* DATA EXCERPTS *
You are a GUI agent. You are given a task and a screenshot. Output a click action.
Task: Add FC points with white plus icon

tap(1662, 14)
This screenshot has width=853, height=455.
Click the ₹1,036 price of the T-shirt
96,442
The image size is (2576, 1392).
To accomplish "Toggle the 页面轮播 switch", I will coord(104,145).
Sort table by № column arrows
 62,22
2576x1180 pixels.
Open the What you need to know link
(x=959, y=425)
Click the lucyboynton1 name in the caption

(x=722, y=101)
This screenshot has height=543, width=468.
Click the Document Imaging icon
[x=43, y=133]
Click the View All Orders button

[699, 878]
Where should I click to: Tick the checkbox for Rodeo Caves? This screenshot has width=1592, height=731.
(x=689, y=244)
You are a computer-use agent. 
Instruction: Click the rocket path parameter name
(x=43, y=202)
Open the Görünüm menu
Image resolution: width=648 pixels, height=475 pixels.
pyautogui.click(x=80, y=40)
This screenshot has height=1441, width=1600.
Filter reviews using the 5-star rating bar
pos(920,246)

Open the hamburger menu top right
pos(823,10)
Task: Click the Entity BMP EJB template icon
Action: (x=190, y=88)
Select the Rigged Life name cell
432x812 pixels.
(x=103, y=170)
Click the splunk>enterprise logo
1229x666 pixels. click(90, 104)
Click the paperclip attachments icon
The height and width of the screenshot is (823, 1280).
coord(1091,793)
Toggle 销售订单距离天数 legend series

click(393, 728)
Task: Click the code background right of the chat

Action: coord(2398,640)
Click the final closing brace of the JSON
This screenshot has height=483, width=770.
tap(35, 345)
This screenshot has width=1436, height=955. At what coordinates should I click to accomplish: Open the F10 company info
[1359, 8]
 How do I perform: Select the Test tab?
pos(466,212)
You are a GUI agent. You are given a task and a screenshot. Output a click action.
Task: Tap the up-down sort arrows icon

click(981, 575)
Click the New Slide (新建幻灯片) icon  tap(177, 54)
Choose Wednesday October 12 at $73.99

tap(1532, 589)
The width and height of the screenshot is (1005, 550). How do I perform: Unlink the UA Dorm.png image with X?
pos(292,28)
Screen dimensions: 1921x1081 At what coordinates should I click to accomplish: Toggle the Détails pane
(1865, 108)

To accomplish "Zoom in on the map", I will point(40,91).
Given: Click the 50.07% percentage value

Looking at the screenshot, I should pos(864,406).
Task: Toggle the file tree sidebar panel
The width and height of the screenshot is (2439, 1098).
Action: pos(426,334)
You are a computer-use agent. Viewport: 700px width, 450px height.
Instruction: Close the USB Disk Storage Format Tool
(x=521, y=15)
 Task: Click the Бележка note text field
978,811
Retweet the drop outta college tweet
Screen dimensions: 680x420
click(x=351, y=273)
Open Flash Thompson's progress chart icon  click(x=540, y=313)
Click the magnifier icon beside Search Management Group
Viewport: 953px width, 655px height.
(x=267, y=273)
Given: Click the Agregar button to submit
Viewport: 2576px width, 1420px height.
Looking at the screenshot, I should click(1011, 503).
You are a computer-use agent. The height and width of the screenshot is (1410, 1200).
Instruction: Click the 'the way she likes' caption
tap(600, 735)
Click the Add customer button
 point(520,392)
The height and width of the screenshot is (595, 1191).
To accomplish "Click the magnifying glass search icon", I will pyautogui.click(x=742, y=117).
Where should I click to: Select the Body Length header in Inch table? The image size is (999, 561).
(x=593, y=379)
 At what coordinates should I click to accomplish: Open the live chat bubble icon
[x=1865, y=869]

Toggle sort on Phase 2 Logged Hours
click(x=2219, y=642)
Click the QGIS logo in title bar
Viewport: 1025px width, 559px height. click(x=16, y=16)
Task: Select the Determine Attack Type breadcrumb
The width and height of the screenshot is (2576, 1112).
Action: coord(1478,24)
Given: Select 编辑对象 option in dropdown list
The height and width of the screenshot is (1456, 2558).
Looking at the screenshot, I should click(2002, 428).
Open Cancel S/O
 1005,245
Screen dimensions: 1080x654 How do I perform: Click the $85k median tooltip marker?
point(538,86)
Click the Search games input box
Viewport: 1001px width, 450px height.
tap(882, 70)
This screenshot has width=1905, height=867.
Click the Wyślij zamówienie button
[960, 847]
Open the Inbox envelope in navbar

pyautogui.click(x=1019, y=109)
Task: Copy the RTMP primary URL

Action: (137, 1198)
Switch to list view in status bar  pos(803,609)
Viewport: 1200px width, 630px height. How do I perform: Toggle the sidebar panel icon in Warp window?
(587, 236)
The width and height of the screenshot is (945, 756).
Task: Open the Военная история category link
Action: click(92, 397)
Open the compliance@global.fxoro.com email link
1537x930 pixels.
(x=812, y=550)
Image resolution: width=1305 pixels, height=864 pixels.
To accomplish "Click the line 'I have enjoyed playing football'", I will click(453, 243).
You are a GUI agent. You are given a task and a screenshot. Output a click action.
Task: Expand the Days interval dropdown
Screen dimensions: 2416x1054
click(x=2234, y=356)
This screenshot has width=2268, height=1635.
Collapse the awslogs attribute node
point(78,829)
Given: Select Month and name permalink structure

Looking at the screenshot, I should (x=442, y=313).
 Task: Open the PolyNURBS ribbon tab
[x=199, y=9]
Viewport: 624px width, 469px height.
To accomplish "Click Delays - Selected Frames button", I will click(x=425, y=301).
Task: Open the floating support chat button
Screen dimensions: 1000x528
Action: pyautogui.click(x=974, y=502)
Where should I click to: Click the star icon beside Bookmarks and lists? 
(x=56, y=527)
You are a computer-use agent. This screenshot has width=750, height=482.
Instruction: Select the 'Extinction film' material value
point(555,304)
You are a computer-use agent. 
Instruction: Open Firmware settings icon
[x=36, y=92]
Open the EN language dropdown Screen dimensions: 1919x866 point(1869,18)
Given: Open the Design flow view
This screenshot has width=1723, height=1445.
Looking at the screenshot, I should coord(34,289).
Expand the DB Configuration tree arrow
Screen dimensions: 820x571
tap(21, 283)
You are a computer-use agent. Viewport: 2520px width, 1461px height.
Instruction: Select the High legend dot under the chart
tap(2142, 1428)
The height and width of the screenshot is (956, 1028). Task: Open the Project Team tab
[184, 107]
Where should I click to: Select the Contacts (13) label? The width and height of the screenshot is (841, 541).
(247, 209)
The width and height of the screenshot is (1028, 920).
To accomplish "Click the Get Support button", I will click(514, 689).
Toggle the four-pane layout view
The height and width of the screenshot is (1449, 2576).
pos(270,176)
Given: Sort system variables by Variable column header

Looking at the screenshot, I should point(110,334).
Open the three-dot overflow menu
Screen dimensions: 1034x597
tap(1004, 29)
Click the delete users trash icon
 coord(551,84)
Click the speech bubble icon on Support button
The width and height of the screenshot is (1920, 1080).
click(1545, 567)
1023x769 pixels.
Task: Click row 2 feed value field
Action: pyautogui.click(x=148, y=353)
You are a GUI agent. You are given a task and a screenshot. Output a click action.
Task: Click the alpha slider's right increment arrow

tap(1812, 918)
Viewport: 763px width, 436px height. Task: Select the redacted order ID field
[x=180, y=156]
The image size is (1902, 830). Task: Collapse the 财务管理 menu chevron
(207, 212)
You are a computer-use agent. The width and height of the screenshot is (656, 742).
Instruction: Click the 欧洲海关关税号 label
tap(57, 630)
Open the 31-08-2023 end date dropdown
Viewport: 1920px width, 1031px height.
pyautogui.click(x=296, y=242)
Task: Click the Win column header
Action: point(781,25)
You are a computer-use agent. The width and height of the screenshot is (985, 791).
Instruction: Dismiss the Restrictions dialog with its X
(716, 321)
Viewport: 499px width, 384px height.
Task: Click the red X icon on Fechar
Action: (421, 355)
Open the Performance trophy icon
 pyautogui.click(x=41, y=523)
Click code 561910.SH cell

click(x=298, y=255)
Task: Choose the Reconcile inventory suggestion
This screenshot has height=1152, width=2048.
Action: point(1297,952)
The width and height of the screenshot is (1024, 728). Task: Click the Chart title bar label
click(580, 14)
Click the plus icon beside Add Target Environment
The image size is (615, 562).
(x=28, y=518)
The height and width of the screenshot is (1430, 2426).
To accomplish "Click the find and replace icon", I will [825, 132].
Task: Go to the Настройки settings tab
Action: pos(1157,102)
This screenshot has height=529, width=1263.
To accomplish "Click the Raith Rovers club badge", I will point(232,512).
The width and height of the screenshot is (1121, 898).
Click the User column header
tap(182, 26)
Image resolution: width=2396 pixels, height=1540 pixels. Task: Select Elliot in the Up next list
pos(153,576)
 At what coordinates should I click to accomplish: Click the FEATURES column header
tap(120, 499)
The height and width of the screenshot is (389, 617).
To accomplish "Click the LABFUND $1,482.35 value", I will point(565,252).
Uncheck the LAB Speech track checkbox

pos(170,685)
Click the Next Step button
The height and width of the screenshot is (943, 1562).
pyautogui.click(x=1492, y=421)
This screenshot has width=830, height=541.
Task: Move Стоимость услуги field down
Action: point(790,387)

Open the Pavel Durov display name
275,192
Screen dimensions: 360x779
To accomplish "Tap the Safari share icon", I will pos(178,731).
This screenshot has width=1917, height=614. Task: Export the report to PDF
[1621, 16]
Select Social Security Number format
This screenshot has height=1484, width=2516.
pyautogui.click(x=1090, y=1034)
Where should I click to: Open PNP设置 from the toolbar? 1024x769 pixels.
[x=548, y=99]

* SHORT PROBLEM *
Which lines in the rows above contain the string "arrows"? Copy each of them out, treating uppercase and lowercase as different.

* RESULT OF THE EXERCISE *
Sort table by № column arrows
Task: Tap the up-down sort arrows icon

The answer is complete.